(director: John Sturges; screenwriters: Frank Fenton/from the story by Michael Pate & Philip Rock; cinematographer: Robert Surtees; editor: George Boemler; music: Jeff Alexander; cast: William Holden (Capt. Roper), Eleanor Parker (Carla Forester), John Forsythe (Capt. John Marsh), William Demarest (Campbell), William Campbell (Cabot Young), John Lupton (Bob Bailey), Richard Anderson (Lt. Beecher), Carl Benton Reid (Col. Owens), Polly Bergen (Alice Owens), Howard McNear (Watson),Alex Montoya (Sgt. Chavez); Runtime: 98; MPAA Rating: NR; producer: Nicholas Nayfack; MGM; 1954)
“Though not one of the better Westerns it was still effective.”

Reviewed by Dennis Schwartz

A modest but fairly entertaining Western based on a story by veteran Australian-born B film actor Michael Pate and directed with a flair for the action sequences by John Sturges (“Gunfight at the O.K. Corral”). It was the first film that William Holden gets serious money as a star, after his success in Sunset Boulevard in 1950. The action is set in 1863 in the Arizona Territory during the Civil War. Fort Bravo holds a stockade for Confederate prisoners, where humanitarian Colonel Owens (Carl Benton Reid) doesn’t lock the prisoners up because to escape means fleeing across the hostile desert where the Mescalero Indians patrol and are willing to kill any white man.

After Stan Jones sings a corny cowboy ditty called Yellow Stripes, steel-jawed cavalry Captain Roper (William Holden) brings in a horseless Rebel escapee Bob Bailey (John Lupton) while he rides his horse.
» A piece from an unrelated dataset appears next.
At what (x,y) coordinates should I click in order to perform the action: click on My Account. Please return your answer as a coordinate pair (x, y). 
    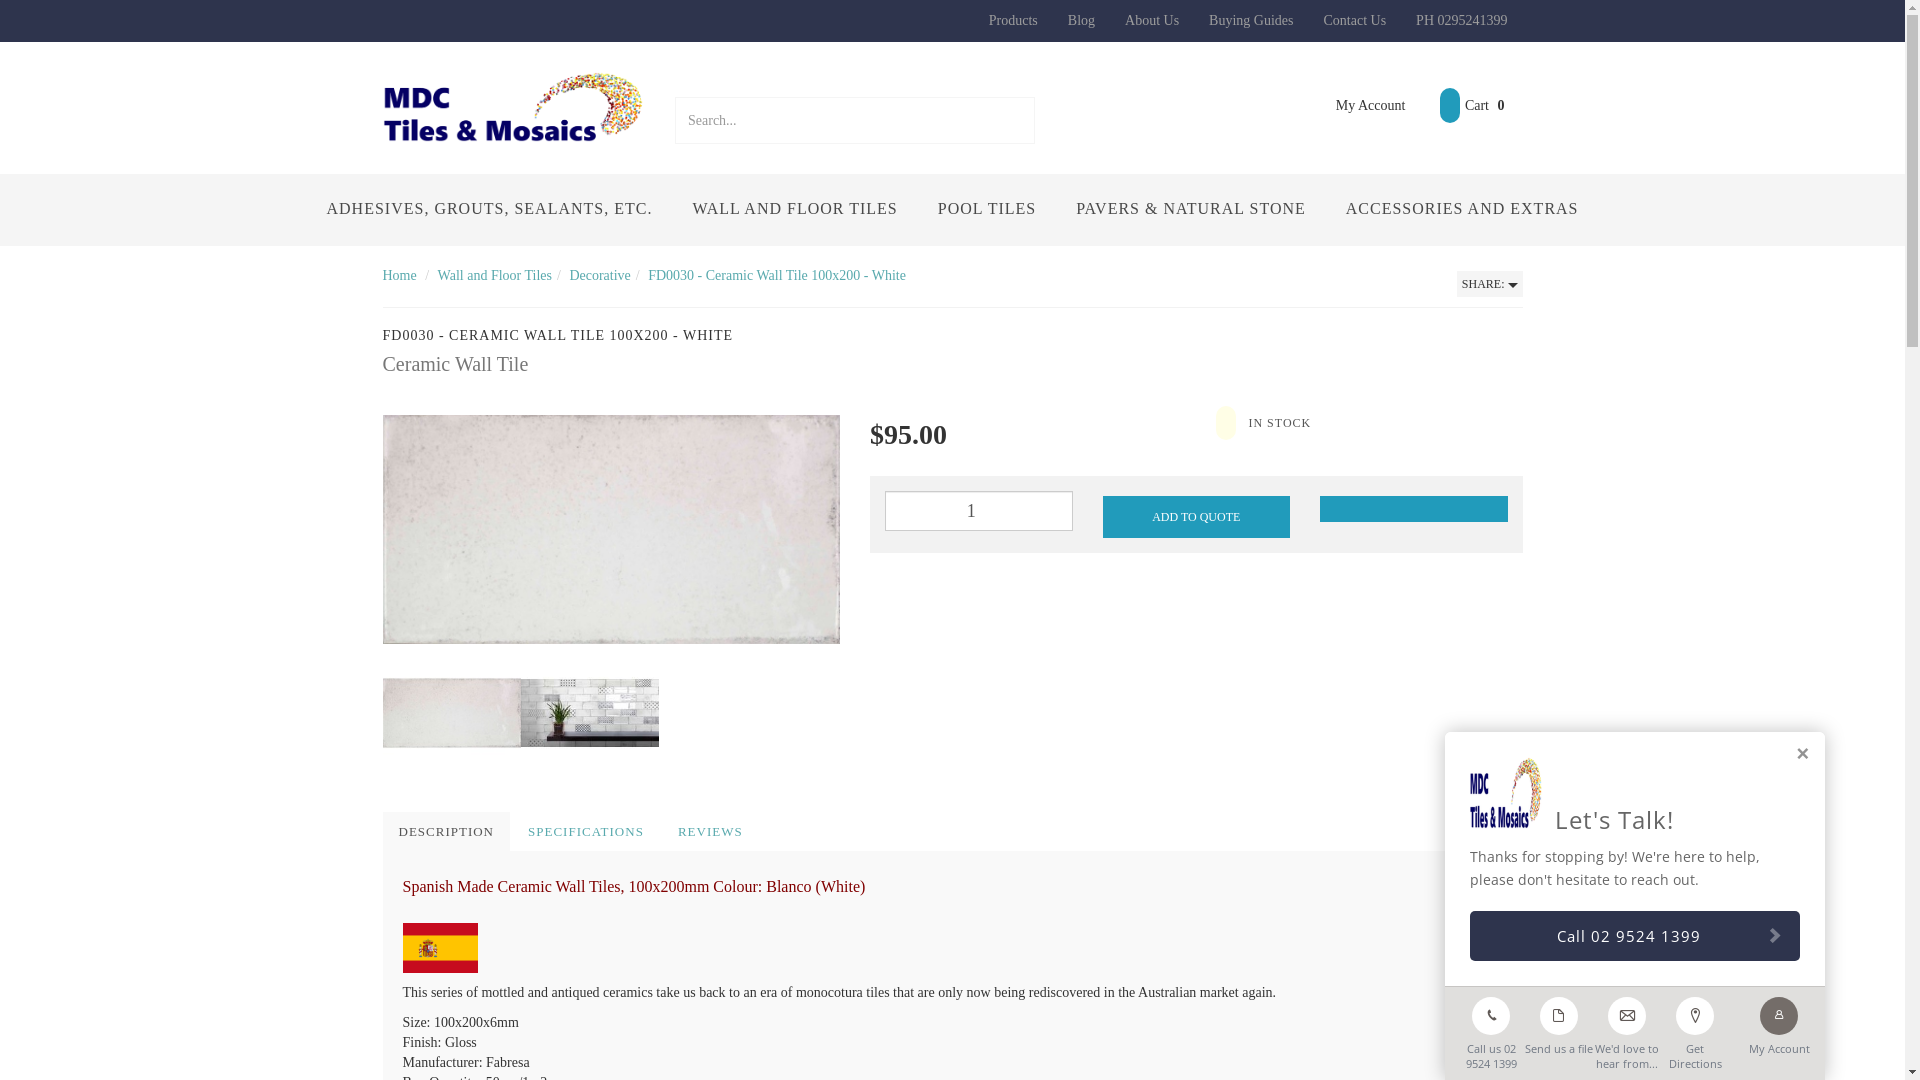
    Looking at the image, I should click on (1356, 106).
This gets the disapproval of the colonel and the Confederate prisoners.

Out on a patrol, Roper rescues the stage bringing Texas beauty Carla Forester (Eleanor Parker) to Fort Bravo for the upcoming wedding to her school chum Alice Owens (Polly Bergen), the colonel’s daughter. She’s marrying the prim Lt. Beecher (Richard Anderson ), a West Point grad who disapproves of Roper’s hardnose attitude and is determined to prove he can be just as macho as Roper while still being human. It turns out that Carla has really come to free her Confederate prisoner boyfriend Captain John Marsh (John Forsythe), who chooses to take along in his projected escape to Texas gruff old-timer Sergeant Campbell (William Demarest), wise guy young soldier Cabot Young (William Campbell) and the spirited but cowardly Bailey. The escape takes place on the eve of the wedding, as the men hide in the supply wagon of a storeowner Southern sympathizer (Howard McNear). Femme fatale Carla goes along with the men because she’s rattled when the lonely Roper fell hard for her aggressive advances, used as a ploy to throw him off her tracks, and asked her hand in marriage. Carla would rather not face Roper again since she thinks she might actually love him and feels bad she made such a fool of him.

It leads to Roper going out with Lt. Beecher and a small detail to recapture the escapees, which they easily do but they all get trapped in the desert by the attacking Mescaleros. The heart of the film is to see if these enemies can band together to stave off the fierce attack by the Apaches.

Though not one of the better Westerns it was still effective. The scene where the Indians attack the outnumbered soldiers using psychological warfare and after bracketing them with lances fire a barrage of arrows into their position, though familiar as a typical Cowboy and Indian plot line, it was nevertheless ingenuously crafted. It was filmed on location in California’s Death Valley.